The University Record, March 18, 1997
Wallenberg, Dinkeloo lectures scheduled
The close of the month brings two major lectures to the College of Architecture and Urban Planning. Michael Sorkin will deliver the Raoul Wallenberg Lecture March 26 and Rafael Vinoly will give the John Dinkeloo Memorial Lecture March 31. Both presentations begin at 6 p.m. in the Lecture Hall, Art & Architecture Building.
Sorkin, an internationally renowned architect, professor of Urbanism, director of the Institute of Urbanism at the Academy of Fine Arts in Vienna, and a visiting professor at Columbia University, will present "Traffic in Democracy" as the 1997 Raoul Wallenberg Lecturer.
Sorkin's design practice is devoted to both practical and theoretical projects of all scales with a particular focus on the city. His current work includes public housing in Vienna, a sustainable urban design scheme for San Francisco and a new town in Laos.
Sorkin is the author of numerous articles in both professional and general publications and a former architecture critic for the Village Voice. His most recent books include Variations on a Theme Park, and an anthology on the modern American city.
The goal of the Wallenberg Lecture series is to celebrate architecture as a humane social art and keep the memory of alumnus Raoul Wallenberg's acts of compassion alive for generations of students and teachers.
Vinoly, a native of Uruguay, is best known as an American architect with practices in New York, Tokyo and Buenos Aires. He will deliver the Dinkeloo Memorial Lxecture in conjunction with an exhibit of his "Tokyo Forum" project in the College's gallery.

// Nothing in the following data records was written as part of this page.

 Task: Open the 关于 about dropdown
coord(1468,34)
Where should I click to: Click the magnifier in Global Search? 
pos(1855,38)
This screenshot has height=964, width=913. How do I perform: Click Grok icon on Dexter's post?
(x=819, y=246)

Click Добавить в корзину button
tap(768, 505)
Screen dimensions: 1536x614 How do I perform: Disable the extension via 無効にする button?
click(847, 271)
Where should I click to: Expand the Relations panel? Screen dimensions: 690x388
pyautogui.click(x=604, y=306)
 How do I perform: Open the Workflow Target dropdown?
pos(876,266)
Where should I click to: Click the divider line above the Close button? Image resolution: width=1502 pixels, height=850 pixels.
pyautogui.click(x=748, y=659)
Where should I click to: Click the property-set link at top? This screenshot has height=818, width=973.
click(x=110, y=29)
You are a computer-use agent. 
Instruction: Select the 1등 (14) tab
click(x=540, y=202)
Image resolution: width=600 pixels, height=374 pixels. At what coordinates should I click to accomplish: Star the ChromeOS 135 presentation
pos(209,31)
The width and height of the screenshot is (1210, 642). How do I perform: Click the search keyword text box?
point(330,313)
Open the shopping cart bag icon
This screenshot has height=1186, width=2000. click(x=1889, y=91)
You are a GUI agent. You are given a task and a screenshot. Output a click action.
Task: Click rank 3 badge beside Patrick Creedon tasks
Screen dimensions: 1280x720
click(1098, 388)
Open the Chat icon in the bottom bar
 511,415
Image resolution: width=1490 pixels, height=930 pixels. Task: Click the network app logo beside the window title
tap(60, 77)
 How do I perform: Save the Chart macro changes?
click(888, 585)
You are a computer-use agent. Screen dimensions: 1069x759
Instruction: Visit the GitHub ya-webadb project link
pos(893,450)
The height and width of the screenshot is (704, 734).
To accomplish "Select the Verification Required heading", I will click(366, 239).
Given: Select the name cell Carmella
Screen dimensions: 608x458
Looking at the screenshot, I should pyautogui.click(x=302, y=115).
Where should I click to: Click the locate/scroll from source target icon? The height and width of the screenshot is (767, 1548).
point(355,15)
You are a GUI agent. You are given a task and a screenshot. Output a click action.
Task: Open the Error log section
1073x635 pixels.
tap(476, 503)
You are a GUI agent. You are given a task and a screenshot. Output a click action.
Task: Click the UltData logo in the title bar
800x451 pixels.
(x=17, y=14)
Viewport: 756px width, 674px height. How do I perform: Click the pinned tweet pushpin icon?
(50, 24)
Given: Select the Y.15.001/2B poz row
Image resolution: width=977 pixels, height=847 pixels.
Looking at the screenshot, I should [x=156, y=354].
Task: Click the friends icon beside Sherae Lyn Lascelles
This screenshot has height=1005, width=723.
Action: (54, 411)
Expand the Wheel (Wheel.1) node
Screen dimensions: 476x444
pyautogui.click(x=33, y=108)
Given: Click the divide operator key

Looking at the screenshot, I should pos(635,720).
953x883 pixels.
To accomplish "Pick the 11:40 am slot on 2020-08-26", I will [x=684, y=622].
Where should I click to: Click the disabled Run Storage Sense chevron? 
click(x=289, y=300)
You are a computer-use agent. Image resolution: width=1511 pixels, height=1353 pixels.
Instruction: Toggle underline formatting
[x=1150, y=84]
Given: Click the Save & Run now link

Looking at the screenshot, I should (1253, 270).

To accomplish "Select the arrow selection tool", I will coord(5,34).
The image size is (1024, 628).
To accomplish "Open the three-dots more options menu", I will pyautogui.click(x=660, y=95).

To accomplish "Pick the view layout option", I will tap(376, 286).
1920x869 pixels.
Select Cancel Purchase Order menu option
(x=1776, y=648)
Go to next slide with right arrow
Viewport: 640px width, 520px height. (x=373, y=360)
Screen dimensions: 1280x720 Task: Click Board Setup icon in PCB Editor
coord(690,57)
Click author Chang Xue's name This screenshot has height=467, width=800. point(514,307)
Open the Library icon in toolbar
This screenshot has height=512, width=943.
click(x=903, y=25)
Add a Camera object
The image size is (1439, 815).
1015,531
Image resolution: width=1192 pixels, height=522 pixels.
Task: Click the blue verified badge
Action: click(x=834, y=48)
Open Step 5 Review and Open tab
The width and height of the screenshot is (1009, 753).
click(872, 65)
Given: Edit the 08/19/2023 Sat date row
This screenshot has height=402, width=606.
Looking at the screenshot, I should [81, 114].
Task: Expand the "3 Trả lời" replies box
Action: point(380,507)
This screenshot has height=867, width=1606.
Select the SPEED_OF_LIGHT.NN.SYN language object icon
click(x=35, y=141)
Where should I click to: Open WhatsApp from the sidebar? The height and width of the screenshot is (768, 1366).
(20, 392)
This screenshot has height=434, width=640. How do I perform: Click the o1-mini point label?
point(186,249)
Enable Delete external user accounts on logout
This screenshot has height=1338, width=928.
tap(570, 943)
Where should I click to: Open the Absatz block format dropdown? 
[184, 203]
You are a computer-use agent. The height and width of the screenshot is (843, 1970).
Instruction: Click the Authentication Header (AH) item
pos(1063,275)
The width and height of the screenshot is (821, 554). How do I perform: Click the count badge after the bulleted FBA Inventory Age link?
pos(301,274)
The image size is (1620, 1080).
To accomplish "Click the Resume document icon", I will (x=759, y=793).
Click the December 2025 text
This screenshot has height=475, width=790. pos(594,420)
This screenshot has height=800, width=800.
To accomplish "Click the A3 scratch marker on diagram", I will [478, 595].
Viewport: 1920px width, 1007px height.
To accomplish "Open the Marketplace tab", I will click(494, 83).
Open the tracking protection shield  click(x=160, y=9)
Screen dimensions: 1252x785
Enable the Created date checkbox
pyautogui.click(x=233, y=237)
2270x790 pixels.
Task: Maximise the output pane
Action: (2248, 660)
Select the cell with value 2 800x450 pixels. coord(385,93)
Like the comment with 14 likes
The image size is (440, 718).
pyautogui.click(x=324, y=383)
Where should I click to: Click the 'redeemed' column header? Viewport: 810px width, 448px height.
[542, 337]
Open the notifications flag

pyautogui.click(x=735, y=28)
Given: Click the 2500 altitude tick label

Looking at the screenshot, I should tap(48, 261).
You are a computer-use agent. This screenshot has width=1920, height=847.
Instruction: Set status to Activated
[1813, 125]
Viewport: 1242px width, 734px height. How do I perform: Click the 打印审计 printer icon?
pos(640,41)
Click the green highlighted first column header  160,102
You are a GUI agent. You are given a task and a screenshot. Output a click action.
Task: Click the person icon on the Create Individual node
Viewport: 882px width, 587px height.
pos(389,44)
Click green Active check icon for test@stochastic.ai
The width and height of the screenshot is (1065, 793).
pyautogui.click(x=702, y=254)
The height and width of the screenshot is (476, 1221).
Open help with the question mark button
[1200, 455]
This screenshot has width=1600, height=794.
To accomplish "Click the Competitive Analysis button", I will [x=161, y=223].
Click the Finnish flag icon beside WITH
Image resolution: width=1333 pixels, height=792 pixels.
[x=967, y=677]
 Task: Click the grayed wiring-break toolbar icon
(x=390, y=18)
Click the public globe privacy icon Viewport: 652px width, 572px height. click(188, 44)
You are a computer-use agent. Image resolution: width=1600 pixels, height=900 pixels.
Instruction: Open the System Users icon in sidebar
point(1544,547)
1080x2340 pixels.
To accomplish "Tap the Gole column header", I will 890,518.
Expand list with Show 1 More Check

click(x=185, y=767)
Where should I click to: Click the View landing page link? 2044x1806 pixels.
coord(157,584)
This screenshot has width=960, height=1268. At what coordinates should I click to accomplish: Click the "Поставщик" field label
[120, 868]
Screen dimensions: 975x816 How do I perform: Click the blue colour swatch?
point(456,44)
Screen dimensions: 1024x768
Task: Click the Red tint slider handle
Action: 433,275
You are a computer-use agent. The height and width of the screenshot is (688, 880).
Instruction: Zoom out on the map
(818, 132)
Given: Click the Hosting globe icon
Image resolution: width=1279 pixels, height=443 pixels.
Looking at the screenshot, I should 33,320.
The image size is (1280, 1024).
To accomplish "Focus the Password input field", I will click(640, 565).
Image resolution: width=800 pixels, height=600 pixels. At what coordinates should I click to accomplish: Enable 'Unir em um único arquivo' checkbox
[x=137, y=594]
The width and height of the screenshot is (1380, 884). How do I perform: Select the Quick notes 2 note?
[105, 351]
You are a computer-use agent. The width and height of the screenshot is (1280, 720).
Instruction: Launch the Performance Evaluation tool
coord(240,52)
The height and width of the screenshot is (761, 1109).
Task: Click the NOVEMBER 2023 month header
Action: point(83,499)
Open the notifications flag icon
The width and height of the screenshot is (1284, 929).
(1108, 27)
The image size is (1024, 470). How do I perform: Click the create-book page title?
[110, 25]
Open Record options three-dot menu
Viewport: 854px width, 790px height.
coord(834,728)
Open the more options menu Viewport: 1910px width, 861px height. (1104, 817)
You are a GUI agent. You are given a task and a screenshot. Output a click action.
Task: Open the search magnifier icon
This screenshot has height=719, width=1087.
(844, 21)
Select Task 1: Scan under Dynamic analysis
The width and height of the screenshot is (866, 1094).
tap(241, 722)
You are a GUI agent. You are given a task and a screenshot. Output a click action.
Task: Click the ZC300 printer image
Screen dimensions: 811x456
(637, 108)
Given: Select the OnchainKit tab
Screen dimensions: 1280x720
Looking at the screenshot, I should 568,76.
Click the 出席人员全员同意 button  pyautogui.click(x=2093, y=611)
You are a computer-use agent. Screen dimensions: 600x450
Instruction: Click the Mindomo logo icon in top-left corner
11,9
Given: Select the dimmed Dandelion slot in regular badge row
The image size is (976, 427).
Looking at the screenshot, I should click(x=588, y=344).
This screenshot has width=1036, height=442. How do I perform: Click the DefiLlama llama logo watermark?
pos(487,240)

Skilled at both large- and small-scale design projects, Vinoly's recent works include private residences, retail interiors, university buildings and museums. The Tokyo International Forum, opened to the public early this year, is the largest and most complex project he has undertaken.
The Dinkeloo Lecture Series features architects renowned for their commitment to design, technology, the art of making buildings, and working internationally to develop ideas and concepts, all with the same fervor as alumnus John Dinkeloo demonstrated.